On Mars the sunlight is bright enough to use solar panels. The famous rovers Spirit and Opportunity have them. The experiences are terrific: Since July 2003 they are working fine, and the Martian winds have kept the surfaces clear of dust. However, the rovers cannot operate at full capacity during the Martian winter when the intensity of the sunlight is reduced, and dust storms have from time to time caused severe reductions in the available power, requiring the rovers to go into a low-power "hibernation" mode.
Solar concentrators increase the efficiency of solar panels by focusing the sunlight.
A major drawback to using solar power is the requirement for some form of energy storage to keep power available during the Martian night.
Contents
Net energy gain (NEG)
The production of photovoltaic cells consumes an amount of energy. This amount must be taken into account to find out, whether or not photovoltaic cells can be a long term source of energy. With current technology the breakeven energy payback time is about 2 to 4 years. Thin film cells have a better NEG than crystalline cells.

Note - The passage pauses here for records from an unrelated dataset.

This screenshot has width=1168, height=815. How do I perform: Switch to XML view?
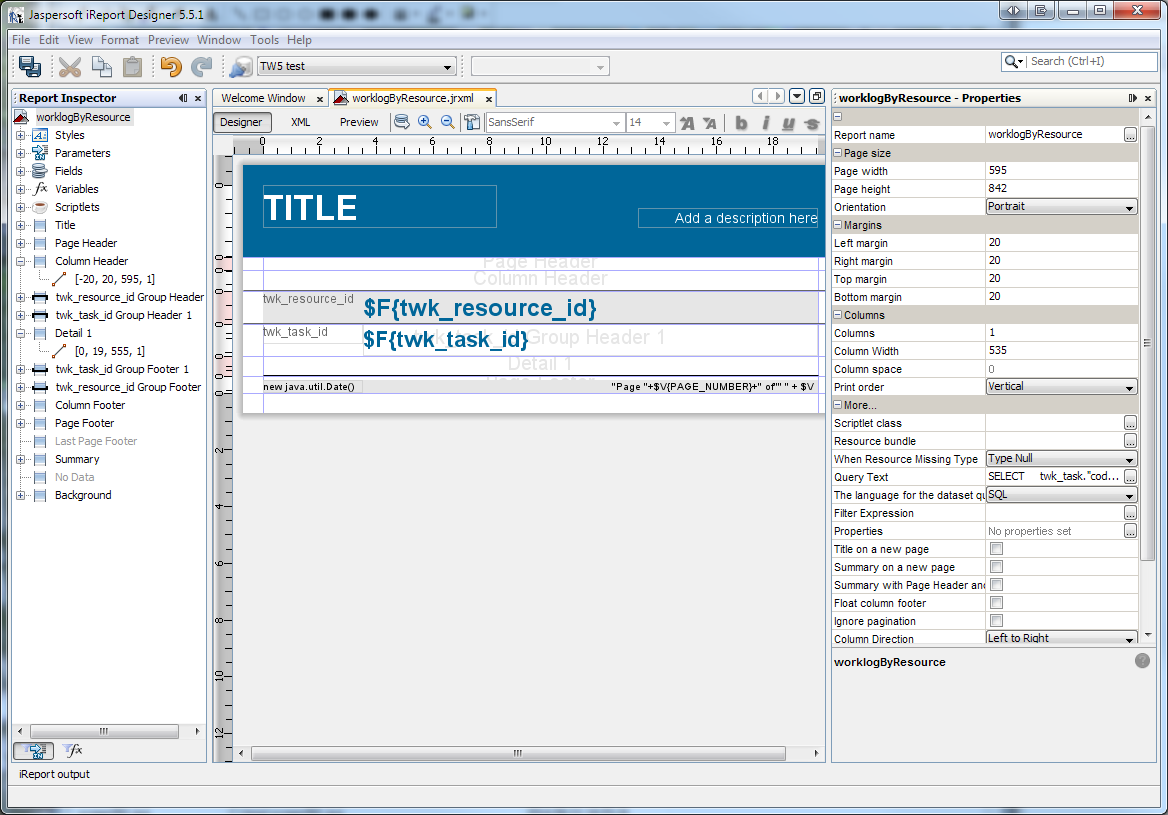click(x=300, y=122)
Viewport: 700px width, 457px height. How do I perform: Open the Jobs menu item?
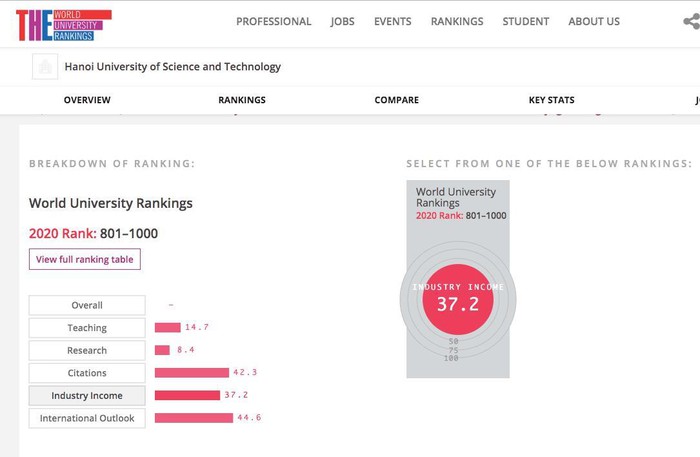coord(342,21)
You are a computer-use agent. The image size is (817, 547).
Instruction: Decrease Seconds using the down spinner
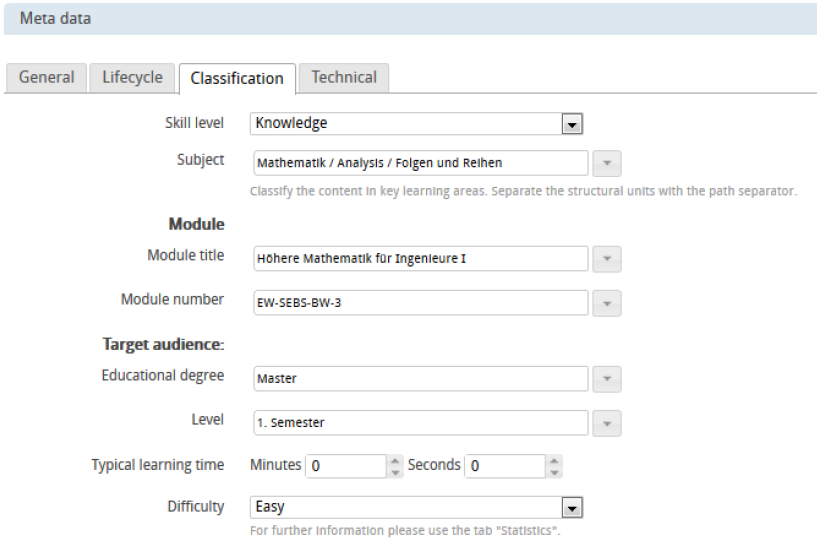tap(554, 472)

Additionally, the wear lifespan of the cells must be considered. Due to the higher radiation damage on Mars compared with a terrestrial environment the wear lifespan is shorter.
Dust Accumulation
The vulnerability of solar panels to windblown dust has been well demonstrated. Over time, a panel may be covered completely. Methods must be developed to remove this dust or prevent its accumulation in the first place. Near a settlement, humans or robots may remove this dust. Panels in outlying locations must be cleaned automatically.
Prevention
Prevention is typically more energy efficient than removal, though both are needed.
Location
Proper location of the panels is the first step in preventing dust accumulation. Low lying areas should be avoided, as should the leeward side of structures and rocks.
Angle
If panels are stationary, they should be installed at an angle. If they are motorized, they should be oriented perpendicular to the ground at night and during dust storms. This allows gravity to pull the dust off the panels.
Dust Covers
Dust covers can be deployed over the panels at night or during dust storms.
Removal
Dust may be removed by several means. Care must be given not to scratch the surface of the panel during removal.
Blown Air
Air movement seems to pose the least risk of damage to the panels themselves. This may be accomplished with simple bellows or fans.
Brushing
The use of a brush or a rubber squeegee (what is the international term for this?) would be more energy efficient than blown air, but poses a greater risk of damage to the panel. A brushing mechanism could be installed along with the panels, and programmed to clean on command, or upon detection of decreased energy output.
External links
- U.S. Department of Energy: What is the energy payback for PV?
- Wiley InterScience: Photovoltaics Energy Payback Times, ...
- NASA: International Space Station Solar Array Wing On-Orbit Electrical Performance Degradation Measured
- U.S. Department Of Defense: Radiation Hardening of Solar Cells and Arrays
- NASA: The viability of photovoltaics on the Martian surface
- NASA ADS: Photo-recovery of electron-irradiated GaAs solar cells
- ... more NASA reports upon degradation
Open issues
- By which factor is the wear lifespan of photovoltaic cells shorter? What is the exact NEG for a Martian environment?